[Stored data]

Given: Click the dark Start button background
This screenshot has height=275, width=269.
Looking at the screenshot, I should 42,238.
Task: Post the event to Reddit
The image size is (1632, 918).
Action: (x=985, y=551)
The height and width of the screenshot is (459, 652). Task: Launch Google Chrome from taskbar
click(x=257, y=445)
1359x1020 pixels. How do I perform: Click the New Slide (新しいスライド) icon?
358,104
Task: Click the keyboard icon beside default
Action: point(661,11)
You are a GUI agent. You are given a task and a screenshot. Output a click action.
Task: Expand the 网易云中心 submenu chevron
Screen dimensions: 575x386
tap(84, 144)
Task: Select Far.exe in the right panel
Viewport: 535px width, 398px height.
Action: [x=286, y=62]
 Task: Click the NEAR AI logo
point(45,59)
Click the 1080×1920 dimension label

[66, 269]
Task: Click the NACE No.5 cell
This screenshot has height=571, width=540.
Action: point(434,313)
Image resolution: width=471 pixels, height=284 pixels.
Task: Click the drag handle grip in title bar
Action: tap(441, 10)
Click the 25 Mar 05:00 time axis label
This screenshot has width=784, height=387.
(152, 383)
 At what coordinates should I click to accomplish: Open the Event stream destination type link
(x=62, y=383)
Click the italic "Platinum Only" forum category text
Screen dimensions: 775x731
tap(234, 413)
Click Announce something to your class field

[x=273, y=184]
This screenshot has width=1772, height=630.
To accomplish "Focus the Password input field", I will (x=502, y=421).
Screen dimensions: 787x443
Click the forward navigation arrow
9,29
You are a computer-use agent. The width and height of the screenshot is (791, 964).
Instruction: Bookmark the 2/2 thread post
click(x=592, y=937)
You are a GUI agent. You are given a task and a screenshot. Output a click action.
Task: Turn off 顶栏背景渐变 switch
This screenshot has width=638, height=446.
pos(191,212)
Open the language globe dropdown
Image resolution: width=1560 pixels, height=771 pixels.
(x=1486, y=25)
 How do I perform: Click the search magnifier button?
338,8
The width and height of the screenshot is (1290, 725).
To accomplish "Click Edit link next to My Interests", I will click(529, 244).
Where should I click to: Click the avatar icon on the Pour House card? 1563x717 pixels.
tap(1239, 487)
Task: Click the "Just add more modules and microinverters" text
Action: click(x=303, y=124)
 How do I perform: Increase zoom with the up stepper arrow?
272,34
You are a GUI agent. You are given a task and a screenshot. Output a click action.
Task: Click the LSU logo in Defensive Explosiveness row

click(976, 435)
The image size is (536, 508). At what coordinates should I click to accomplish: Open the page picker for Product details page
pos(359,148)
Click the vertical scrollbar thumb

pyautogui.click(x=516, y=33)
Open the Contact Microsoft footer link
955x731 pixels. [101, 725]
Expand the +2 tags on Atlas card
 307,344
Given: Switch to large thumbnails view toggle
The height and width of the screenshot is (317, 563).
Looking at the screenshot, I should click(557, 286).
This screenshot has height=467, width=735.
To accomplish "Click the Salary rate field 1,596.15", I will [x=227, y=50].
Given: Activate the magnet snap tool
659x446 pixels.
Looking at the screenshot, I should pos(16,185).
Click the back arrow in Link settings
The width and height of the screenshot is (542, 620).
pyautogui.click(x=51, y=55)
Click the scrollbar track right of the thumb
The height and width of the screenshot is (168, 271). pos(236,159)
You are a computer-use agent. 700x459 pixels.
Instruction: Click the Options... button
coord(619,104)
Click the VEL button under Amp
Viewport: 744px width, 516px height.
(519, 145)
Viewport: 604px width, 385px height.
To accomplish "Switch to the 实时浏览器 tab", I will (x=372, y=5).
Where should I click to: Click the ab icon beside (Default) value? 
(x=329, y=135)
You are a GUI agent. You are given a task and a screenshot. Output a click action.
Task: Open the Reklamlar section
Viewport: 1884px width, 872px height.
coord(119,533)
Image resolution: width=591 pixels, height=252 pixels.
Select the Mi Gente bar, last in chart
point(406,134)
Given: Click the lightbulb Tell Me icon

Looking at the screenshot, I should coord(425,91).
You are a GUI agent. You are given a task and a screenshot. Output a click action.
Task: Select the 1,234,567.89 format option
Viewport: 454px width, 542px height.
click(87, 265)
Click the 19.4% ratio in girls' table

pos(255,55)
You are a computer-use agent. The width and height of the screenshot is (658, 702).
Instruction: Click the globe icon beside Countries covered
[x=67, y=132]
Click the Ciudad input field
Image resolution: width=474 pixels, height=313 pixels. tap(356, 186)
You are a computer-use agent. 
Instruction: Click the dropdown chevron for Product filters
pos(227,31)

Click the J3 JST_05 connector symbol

Instructions for the task
Every record, from top to bottom, must be transcribed exactly.

Result for this exercise
Given: Click the dark Start button background
This screenshot has height=275, width=269.
Looking at the screenshot, I should 42,238.
Task: Post the event to Reddit
The image size is (1632, 918).
Action: (x=985, y=551)
The height and width of the screenshot is (459, 652). Task: Launch Google Chrome from taskbar
click(x=257, y=445)
1359x1020 pixels. How do I perform: Click the New Slide (新しいスライド) icon?
358,104
Task: Click the keyboard icon beside default
Action: point(661,11)
You are a GUI agent. You are given a task and a screenshot. Output a click action.
Task: Expand the 网易云中心 submenu chevron
Screen dimensions: 575x386
tap(84, 144)
Task: Select Far.exe in the right panel
Viewport: 535px width, 398px height.
Action: [x=286, y=62]
 Task: Click the NEAR AI logo
point(45,59)
Click the 1080×1920 dimension label

[66, 269]
Task: Click the NACE No.5 cell
This screenshot has height=571, width=540.
Action: point(434,313)
Image resolution: width=471 pixels, height=284 pixels.
Task: Click the drag handle grip in title bar
Action: tap(441, 10)
Click the 25 Mar 05:00 time axis label
This screenshot has width=784, height=387.
(152, 383)
 At what coordinates should I click to accomplish: Open the Event stream destination type link
(x=62, y=383)
Click the italic "Platinum Only" forum category text
Screen dimensions: 775x731
tap(234, 413)
Click Announce something to your class field

[x=273, y=184]
This screenshot has width=1772, height=630.
To accomplish "Focus the Password input field", I will (x=502, y=421).
Screen dimensions: 787x443
Click the forward navigation arrow
9,29
You are a computer-use agent. The width and height of the screenshot is (791, 964).
Instruction: Bookmark the 2/2 thread post
click(x=592, y=937)
You are a GUI agent. You are given a task and a screenshot. Output a click action.
Task: Turn off 顶栏背景渐变 switch
This screenshot has width=638, height=446.
pos(191,212)
Open the language globe dropdown
Image resolution: width=1560 pixels, height=771 pixels.
(x=1486, y=25)
 How do I perform: Click the search magnifier button?
338,8
The width and height of the screenshot is (1290, 725).
To accomplish "Click Edit link next to My Interests", I will click(529, 244).
Where should I click to: Click the avatar icon on the Pour House card? 1563x717 pixels.
tap(1239, 487)
Task: Click the "Just add more modules and microinverters" text
Action: click(x=303, y=124)
 How do I perform: Increase zoom with the up stepper arrow?
272,34
You are a GUI agent. You are given a task and a screenshot. Output a click action.
Task: Click the LSU logo in Defensive Explosiveness row

click(976, 435)
The image size is (536, 508). At what coordinates should I click to accomplish: Open the page picker for Product details page
pos(359,148)
Click the vertical scrollbar thumb

pyautogui.click(x=516, y=33)
Open the Contact Microsoft footer link
955x731 pixels. [101, 725]
Expand the +2 tags on Atlas card
 307,344
Given: Switch to large thumbnails view toggle
The height and width of the screenshot is (317, 563).
Looking at the screenshot, I should click(557, 286).
This screenshot has height=467, width=735.
To accomplish "Click the Salary rate field 1,596.15", I will [x=227, y=50].
Given: Activate the magnet snap tool
659x446 pixels.
Looking at the screenshot, I should pos(16,185).
Click the back arrow in Link settings
The width and height of the screenshot is (542, 620).
pyautogui.click(x=51, y=55)
Click the scrollbar track right of the thumb
The height and width of the screenshot is (168, 271). pos(236,159)
You are a computer-use agent. 700x459 pixels.
Instruction: Click the Options... button
coord(619,104)
Click the VEL button under Amp
Viewport: 744px width, 516px height.
(519, 145)
Viewport: 604px width, 385px height.
To accomplish "Switch to the 实时浏览器 tab", I will (x=372, y=5).
Where should I click to: Click the ab icon beside (Default) value? 
(x=329, y=135)
You are a GUI agent. You are given a task and a screenshot. Output a click action.
Task: Open the Reklamlar section
Viewport: 1884px width, 872px height.
coord(119,533)
Image resolution: width=591 pixels, height=252 pixels.
Select the Mi Gente bar, last in chart
point(406,134)
Given: Click the lightbulb Tell Me icon

Looking at the screenshot, I should coord(425,91).
You are a GUI agent. You are given a task and a screenshot. Output a click action.
Task: Select the 1,234,567.89 format option
Viewport: 454px width, 542px height.
click(87, 265)
Click the 19.4% ratio in girls' table

pos(255,55)
You are a computer-use agent. The width and height of the screenshot is (658, 702).
Instruction: Click the globe icon beside Countries covered
[x=67, y=132]
Click the Ciudad input field
Image resolution: width=474 pixels, height=313 pixels. tap(356, 186)
You are a computer-use agent. 
Instruction: Click the dropdown chevron for Product filters
pos(227,31)

Click the J3 JST_05 connector symbol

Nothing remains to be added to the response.